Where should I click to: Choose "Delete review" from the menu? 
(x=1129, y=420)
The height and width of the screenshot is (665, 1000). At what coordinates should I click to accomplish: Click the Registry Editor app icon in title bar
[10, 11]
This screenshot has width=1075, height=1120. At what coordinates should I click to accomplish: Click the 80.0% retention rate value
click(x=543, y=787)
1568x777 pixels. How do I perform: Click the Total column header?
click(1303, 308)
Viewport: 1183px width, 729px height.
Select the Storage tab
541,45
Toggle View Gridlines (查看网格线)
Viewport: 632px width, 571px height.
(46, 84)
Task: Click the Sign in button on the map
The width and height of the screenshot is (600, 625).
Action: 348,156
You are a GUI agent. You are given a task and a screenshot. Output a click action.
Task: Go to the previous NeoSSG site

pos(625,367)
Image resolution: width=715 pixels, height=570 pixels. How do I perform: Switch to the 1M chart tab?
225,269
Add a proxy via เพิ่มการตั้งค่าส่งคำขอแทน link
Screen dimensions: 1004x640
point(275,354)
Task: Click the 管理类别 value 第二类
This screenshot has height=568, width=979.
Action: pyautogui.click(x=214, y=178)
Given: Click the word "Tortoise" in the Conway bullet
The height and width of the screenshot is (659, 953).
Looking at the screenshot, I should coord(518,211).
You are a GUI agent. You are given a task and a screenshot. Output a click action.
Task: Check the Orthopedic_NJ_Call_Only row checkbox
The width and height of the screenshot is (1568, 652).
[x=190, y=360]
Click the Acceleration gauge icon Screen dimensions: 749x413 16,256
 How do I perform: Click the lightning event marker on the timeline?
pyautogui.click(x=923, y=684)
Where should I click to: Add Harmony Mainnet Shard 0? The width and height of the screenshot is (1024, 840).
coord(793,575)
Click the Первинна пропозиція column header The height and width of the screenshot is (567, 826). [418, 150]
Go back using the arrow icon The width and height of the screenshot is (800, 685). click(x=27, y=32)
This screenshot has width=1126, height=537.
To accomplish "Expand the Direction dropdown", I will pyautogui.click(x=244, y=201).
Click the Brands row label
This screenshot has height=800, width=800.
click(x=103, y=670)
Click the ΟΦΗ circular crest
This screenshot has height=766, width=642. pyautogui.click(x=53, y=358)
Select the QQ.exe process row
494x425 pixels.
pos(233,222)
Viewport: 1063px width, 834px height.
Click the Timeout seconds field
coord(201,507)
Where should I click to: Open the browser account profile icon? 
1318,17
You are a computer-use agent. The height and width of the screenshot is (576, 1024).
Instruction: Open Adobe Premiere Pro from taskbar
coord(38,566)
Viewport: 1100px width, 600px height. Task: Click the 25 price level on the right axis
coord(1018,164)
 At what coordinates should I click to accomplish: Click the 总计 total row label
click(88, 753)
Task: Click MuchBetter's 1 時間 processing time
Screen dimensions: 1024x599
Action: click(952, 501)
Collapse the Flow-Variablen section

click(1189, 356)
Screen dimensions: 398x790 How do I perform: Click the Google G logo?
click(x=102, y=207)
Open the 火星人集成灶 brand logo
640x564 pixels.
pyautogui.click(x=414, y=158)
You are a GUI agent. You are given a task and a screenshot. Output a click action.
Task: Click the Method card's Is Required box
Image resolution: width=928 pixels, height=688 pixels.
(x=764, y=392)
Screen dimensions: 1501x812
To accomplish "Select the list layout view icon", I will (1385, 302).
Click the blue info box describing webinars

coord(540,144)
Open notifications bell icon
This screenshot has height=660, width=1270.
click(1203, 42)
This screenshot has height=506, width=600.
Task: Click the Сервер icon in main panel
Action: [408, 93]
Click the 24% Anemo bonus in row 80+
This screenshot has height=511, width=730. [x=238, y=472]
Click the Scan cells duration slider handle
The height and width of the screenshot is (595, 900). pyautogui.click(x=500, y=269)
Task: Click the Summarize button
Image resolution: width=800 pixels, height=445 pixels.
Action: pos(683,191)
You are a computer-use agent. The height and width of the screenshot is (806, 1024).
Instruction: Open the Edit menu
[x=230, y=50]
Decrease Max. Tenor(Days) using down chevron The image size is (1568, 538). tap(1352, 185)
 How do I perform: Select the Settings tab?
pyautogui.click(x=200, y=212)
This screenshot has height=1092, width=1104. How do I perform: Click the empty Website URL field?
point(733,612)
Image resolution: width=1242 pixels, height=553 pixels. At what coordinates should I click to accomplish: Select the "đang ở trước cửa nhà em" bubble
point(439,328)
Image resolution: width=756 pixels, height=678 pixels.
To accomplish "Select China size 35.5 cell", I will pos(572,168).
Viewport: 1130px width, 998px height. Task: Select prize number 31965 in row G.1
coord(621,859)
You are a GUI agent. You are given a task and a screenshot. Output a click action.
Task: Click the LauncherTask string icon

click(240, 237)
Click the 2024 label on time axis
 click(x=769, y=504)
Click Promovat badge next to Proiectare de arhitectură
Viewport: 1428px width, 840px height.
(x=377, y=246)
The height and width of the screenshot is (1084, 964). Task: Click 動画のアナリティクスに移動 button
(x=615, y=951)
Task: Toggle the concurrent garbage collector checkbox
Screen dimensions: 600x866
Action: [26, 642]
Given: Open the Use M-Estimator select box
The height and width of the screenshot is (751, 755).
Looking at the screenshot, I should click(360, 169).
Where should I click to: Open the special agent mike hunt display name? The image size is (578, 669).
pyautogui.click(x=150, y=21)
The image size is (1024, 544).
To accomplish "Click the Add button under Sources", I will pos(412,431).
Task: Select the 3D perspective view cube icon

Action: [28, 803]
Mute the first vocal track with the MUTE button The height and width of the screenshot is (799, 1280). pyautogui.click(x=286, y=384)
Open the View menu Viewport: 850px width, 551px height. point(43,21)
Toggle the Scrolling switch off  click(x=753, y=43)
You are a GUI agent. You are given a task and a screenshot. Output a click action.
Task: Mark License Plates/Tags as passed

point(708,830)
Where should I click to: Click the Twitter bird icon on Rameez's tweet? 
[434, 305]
= = = =
> **The problem**: Include the first line, the line containing "Click the Acceleration", and every line between them, copied exactly from the material above; output no other line.

> **Task solution**:
Where should I click to: Choose "Delete review" from the menu? 
(x=1129, y=420)
The height and width of the screenshot is (665, 1000). At what coordinates should I click to accomplish: Click the Registry Editor app icon in title bar
[10, 11]
This screenshot has width=1075, height=1120. At what coordinates should I click to accomplish: Click the 80.0% retention rate value
click(x=543, y=787)
1568x777 pixels. How do I perform: Click the Total column header?
click(1303, 308)
Viewport: 1183px width, 729px height.
Select the Storage tab
541,45
Toggle View Gridlines (查看网格线)
Viewport: 632px width, 571px height.
(46, 84)
Task: Click the Sign in button on the map
The width and height of the screenshot is (600, 625).
Action: 348,156
You are a GUI agent. You are given a task and a screenshot. Output a click action.
Task: Go to the previous NeoSSG site

pos(625,367)
Image resolution: width=715 pixels, height=570 pixels. How do I perform: Switch to the 1M chart tab?
225,269
Add a proxy via เพิ่มการตั้งค่าส่งคำขอแทน link
Screen dimensions: 1004x640
point(275,354)
Task: Click the 管理类别 value 第二类
This screenshot has height=568, width=979.
Action: pyautogui.click(x=214, y=178)
Given: Click the word "Tortoise" in the Conway bullet
The height and width of the screenshot is (659, 953).
Looking at the screenshot, I should coord(518,211).
You are a GUI agent. You are given a task and a screenshot. Output a click action.
Task: Check the Orthopedic_NJ_Call_Only row checkbox
The width and height of the screenshot is (1568, 652).
[x=190, y=360]
Click the Acceleration gauge icon Screen dimensions: 749x413 16,256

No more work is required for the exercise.